- REQUIREMENT
State how many lines below hold the word "Open". Give that number and no other text.

- DATA TO PROCESS
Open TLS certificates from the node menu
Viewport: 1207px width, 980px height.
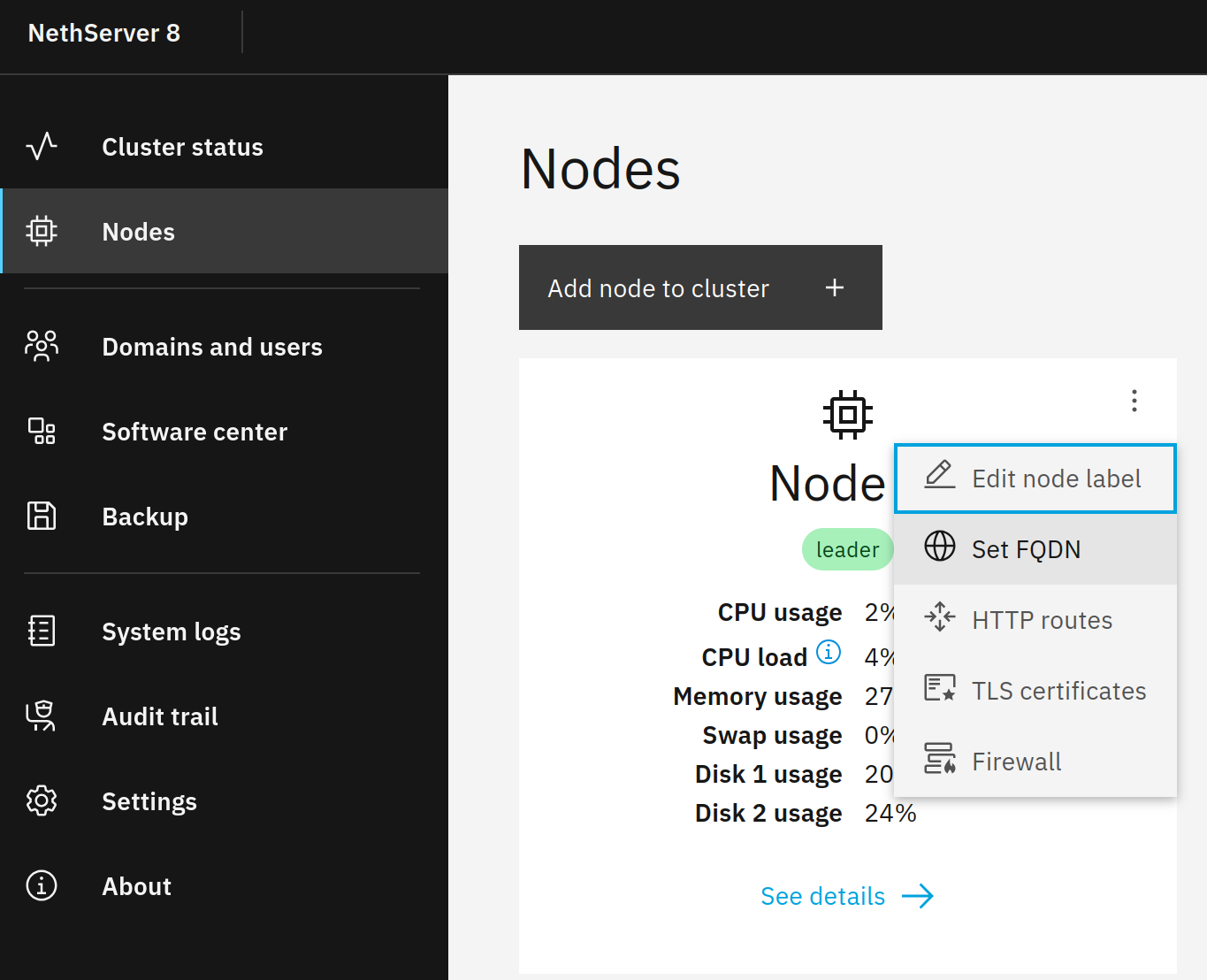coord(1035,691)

==

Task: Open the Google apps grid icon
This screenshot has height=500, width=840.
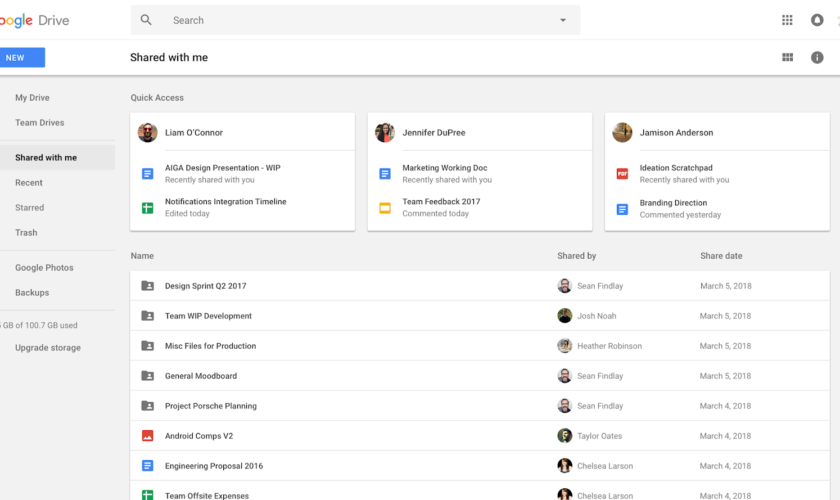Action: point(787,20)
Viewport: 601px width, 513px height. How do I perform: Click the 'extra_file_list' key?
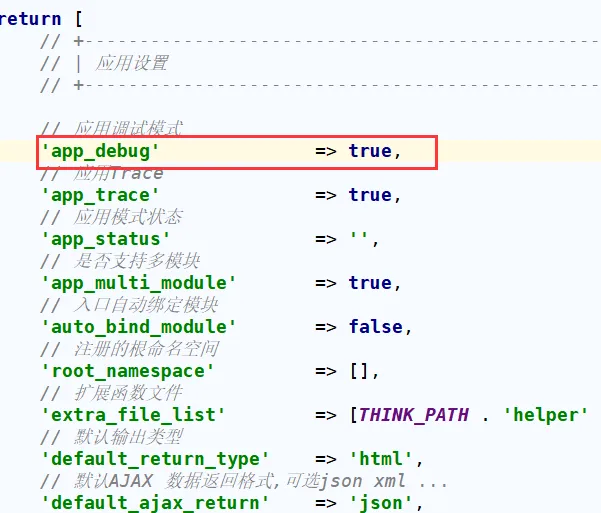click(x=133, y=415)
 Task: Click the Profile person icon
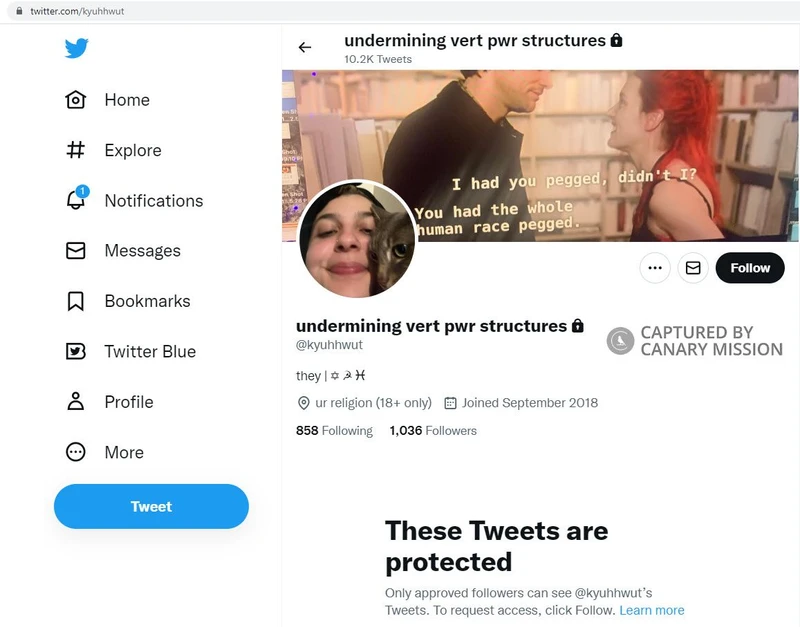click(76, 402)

- TASK RESPONSE
2